In some ways, Sarah Bakewell’s HOW TO LIVE: A LIFE OF MONTAIGNE IN ONE QUESTION AND TWENTY ATTEMPTS AT AN ANSWER (Other Press, $25) fits squarely into this tradition of literary uplift. The tradition, as she points out, is very old indeed, especially in the case of Michel de Montaigne, the inventor of the essay. Within a few years of his death, in 1592, his friend Pierre Charron brought out a digest, La Sagesse, for readers who wanted the benefit of little Michau’s wisdom without having to muddle through the weirdness of his work. Unlike Charron and most other popularizers, Bakewell celebrates the wisdom and the weirdness. Her deceptively breezy survey of Montaigne’s life, writing, and legacy is serious, engaging, and so infectiously in love with its subject that I found myself racing to finish so I could start rereading the Essays themselves. This, clearly, is her intent.
Michel Eyquem de Montaigne was born in 1533 on the border between Perigord and Bordeaux. His father and grandfather were wine producers (Chateau d’Yquem still bears their name). Montaigne had a brilliant, if sometimes reluctant, career in politics and law, becoming mayor of Bordeaux and a close adviser to the kings of France. His fame as a peacemaker and steadying influence during the religious violence of the 1570s and 1580s spread as far as the English court.
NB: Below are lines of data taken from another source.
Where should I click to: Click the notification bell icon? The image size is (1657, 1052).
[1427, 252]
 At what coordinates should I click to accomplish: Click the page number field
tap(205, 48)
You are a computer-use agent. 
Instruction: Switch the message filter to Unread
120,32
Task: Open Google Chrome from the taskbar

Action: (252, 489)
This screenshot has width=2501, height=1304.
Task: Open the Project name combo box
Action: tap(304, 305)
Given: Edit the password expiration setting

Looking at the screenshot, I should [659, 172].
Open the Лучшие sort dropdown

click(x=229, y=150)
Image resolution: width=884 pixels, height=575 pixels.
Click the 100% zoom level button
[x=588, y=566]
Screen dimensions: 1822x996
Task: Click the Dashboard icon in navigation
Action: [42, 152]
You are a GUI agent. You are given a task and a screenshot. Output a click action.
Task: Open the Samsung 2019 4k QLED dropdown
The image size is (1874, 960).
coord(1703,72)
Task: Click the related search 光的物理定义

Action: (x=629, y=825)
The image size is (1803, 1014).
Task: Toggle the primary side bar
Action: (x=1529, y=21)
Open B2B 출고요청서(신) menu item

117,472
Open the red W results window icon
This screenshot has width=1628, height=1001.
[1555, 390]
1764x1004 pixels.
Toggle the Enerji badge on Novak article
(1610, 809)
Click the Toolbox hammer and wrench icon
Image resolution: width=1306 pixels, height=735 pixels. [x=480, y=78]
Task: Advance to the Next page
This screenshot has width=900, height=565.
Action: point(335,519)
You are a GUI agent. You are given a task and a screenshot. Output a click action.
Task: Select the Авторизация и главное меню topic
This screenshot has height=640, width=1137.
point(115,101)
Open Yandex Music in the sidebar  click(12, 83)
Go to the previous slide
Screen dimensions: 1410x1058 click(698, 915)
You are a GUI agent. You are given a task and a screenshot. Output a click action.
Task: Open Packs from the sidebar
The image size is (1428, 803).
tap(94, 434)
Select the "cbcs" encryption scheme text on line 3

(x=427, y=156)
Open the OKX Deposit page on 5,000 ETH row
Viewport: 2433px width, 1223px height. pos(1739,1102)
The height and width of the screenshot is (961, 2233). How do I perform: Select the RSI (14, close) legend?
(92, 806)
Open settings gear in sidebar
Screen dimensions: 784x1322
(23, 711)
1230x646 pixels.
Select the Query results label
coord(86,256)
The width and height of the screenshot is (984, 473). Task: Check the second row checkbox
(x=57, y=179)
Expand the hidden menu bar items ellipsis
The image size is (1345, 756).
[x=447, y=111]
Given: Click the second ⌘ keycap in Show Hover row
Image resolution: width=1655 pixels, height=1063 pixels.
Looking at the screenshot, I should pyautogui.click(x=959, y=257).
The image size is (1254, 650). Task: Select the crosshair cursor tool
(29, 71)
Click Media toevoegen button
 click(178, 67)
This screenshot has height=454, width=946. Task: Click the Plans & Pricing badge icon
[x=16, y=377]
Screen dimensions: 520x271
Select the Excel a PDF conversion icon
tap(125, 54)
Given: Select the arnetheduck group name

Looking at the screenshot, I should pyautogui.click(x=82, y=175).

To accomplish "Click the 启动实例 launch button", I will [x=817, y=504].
But by far the most famous thing Montaigne did was to retire from public life, at the age of thirty-seven, and retreat into the tower where he kept his library. There, over the next two decades, despite many interruptions, he wrote the 107 short speculative works that he called his essais, or attempts. He published the first version in 1580, though he kept writing additions all his life.
The Essays were an instant hit. As Bakewell puts it, they “had that perfect commercial combination: startling originality and easy classification.” To Montaigne’s contemporaries, they looked like an annotated commonplace book, a compilation of classical writings gathered together under helpful headings like “Of Friendship,” “Of Democritus and Heraclitus,” and “Of Names.” But with each new edition, Montaigne’s commentaries wandered further and further from their stated topics and included more and more personal information. By the time of his death, Montaigne had written in detail about his weak memory, his marriage, the deaths of his closest friend and his brother, his own near-death experience, his observations as a diplomat, his love of riding, his hatred of torture, his taste in wine, the size of his penis, his views on armor, and what it’s like to play with (or, be played with by) a cat. He was not the first person to write about himself, but he enjoyed himself, he even enjoyed his failings, in a way that announced a pleasure new to the Christian world.
The title of one essay, “Of the Uncertainty of Judgment,” would have suited any number of them equally well. For me, the most enlightening part of How to Live deals with Montaigne’s skepticism, its roots in classical philosophy, and its profound effect on modern thinkers from Descartes and Pascal to Nietzsche. Readers hailed Montaigne as a latter-day Stoic, and Bakewell shows how he compares with the actual Stoics, for whom the good life was largely a matter of keeping calm in the face of death. In his own essays on mortality, Montaigne perfected a new kind of shrug—his calm looks like theirs, only calmer. He points out that it’s normal to duck when you hear artillery, whether you’re a philosopher or a soldier.
It is hard to imagine a better introduction—or reintroduction—to Montaigne than Bakewell’s book. It is easy to imagine small improvements, however. An editor might have weaned her from the so-called verb “liaise,” reined in one or two anachronistic flights of fancy (e.g., “Montaigne would make a good model for the modern Slow Movement”), and done painlessly away with the ritual attack on postmodern theory. And someone really should have sprung for a better index: such a freewheeling book could use a good one. But these are the nitpicks of an admirer surprised by joy.